Эта глупая ссора с Лили. По сути, она обвиняла его в том, что он заморочил голову Вайолет и тем самым соблазнил ее христианскими идеями в раннем детстве. Что было, в общем, правдой, как ни крути. Я пытался обратить ее назад, когда ей было девять лет, объяснял он. Я говорил: Бог — это просто нечто вроде Беллгроу; твой вымышленный друг. А ее все равно было не переубедить. Лили сказала: казалось бы, религия должна была повлиять на ее поведение в хорошем смысле. А получился противоположный эффект. Она уверена, будто ей все простится за то, что она верит в болвана на небесах. А виноват во всем ты.
Лили, разумеется, была атеисткой — атеисткой без капли сомнения. Кит считал, что такая позиция не вполне рациональна; однако, если подумать, рационализм Лили рациональным никогда не был. Она, естественно, ненавидела астрологию, но астрономию она тоже ненавидела — ненавидела тот факт, что свет изгибается, и то, что гравитация замедляет время. Особенно раздражало ее поведение субатомных частиц. Она хотела, чтобы вселенная вела себя разумно. Даже сны Лили были обыденными. В своих снах (это рассказывалось с немалой долей смущения) она ходила в магазин, мыла голову, перекусывала в обед, стоя у холодильника. Не скрывая своего подозрительного отношения к поэзии, она не выносила никаких художественных произведений, если они отклонялись от строжайшего социального реализма. Единственным романом, который она хвалила безоговорочно, был «Миддлмарч»[12]. Ибо Лили была существом из среднего мира.
Поехали со мной в замок, в Италии, с Шехерезадой. Надо сказать, та часть предложения Лили, что была связана с Шехерезадой, никуда, по мнению Кита, не вписывалась. Шехерезада, когда он в последний раз видел ее, на Рождество, была, как всегда, нахмуренной филантропшей в очках и туфлях без каблуков. Она работала на благо общества, участвовала в Кампании за ядерное разоружение и в Добровольческой службе за границей, развозила на грузовичке еду для стариков и инвалидов; еще у нее был долговязый, расхлябанный друг Тимми, которому нравилось убивать животных, играть на виолончели и ходить в церковь. Но потом Шехерезада пробудилась от беспокойных сновидений.
Кит предполагал, что социальный реализм победит — здесь, в Италии. И все-таки сама Италия была отчасти сказочной, и цитадель, которую они занимали, была отчасти сказочной, и преображение Шехерезады было отчасти сказочным. Куда подевался социальный реализм? Сами по себе представители высших классов, думалось ему, социальными реалистами не были. Их modus operandi, их образ действия, подчинялся законам менее строгим. Ему — в этом читалось дурное предзнаменование — досталась роль К. в замке. И тем не менее он предполагал, что социальный реализм победит.
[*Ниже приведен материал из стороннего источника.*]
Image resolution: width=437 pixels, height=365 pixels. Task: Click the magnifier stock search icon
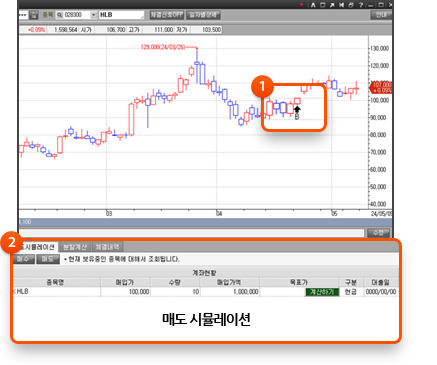59,15
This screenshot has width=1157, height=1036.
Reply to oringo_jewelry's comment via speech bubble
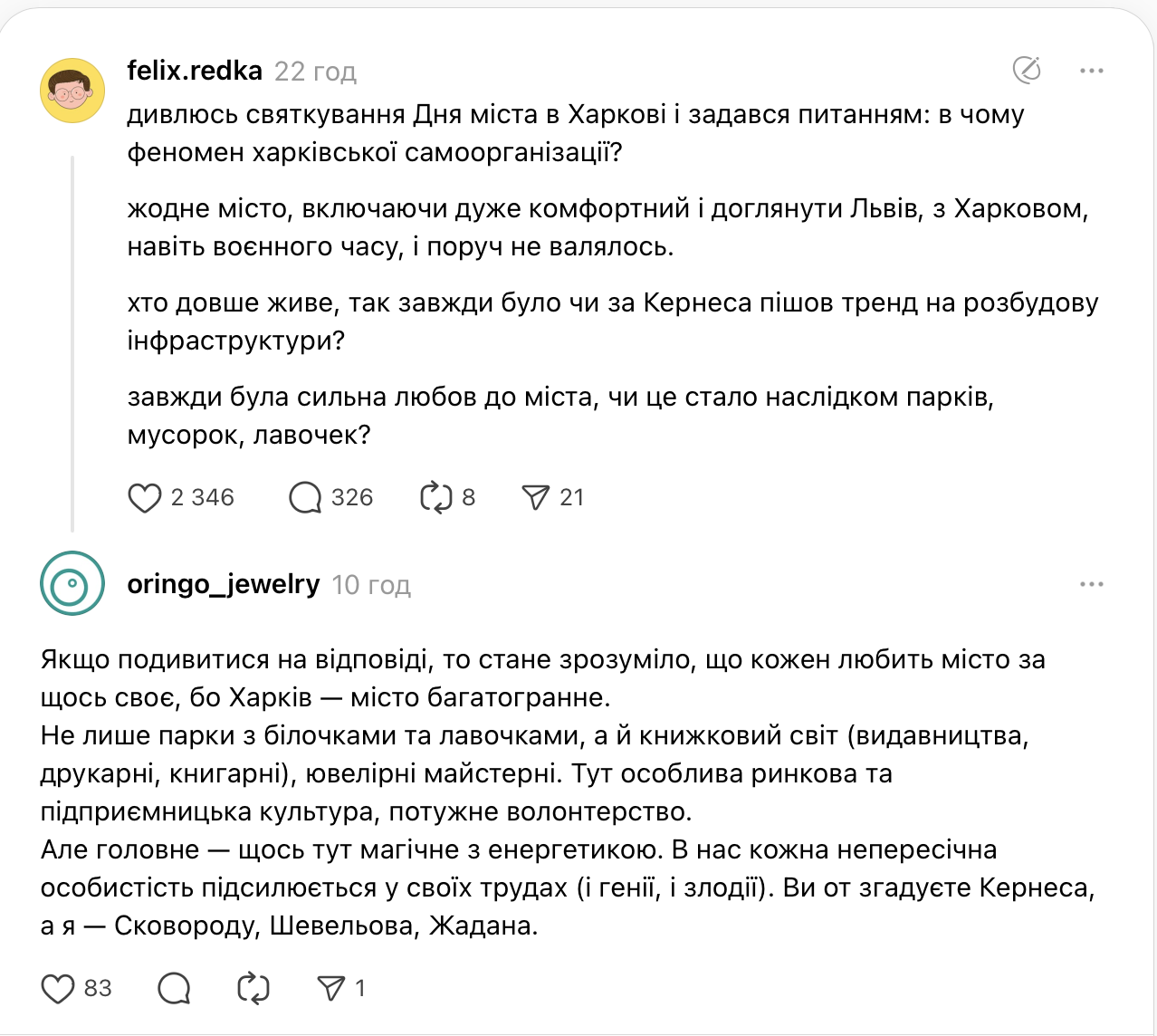coord(174,988)
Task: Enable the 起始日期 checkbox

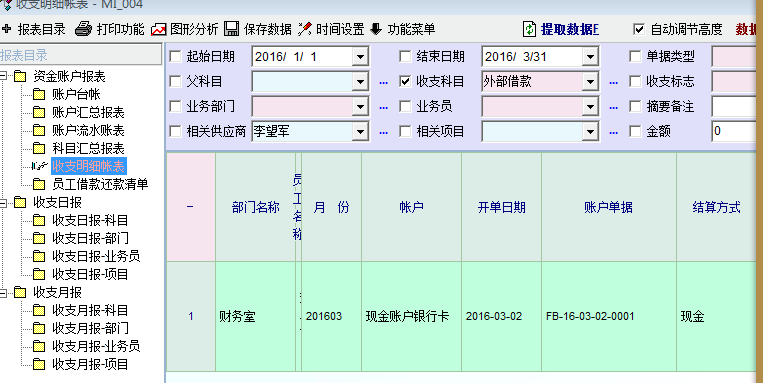Action: point(175,57)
— Она все так и возится со старикашками?
— Да, возится. Ей без этого скучно.
— И вообще, где ее мужик? «Тимми» где? Когда приедет?
— Вот и ей хотелось бы знать когда. Она на него очень сердита. Ему пора уже тут быть. Он в Иерусалиме, неизвестно чем занимается.
— Вот мама ее — это да, мне нравится. Уна. Симпатичная, маленькая. — Он подумал о Пэнси. А мысли о Пэнси обязательно влекли за собой мысли о ее наставнице, Рите. Поэтому он сказал: — Это самое, Лили. Помнишь, я говорил, Кенрик, может, появится в этих краях. Он собирается взять палатку и махнуть в Сардинию, с Собакой.
— Как эту Собаку звать на самом деле? Рита?.. Опиши ее.
— Короче. Она с севера. Из богатой рабочей семьи. Очень большие глаза. Очень широкий рот. Рыжая. И никаких форм — вообще. Как карандаш. Сможем мы их приютить на ночь, Кенрика с Ритой?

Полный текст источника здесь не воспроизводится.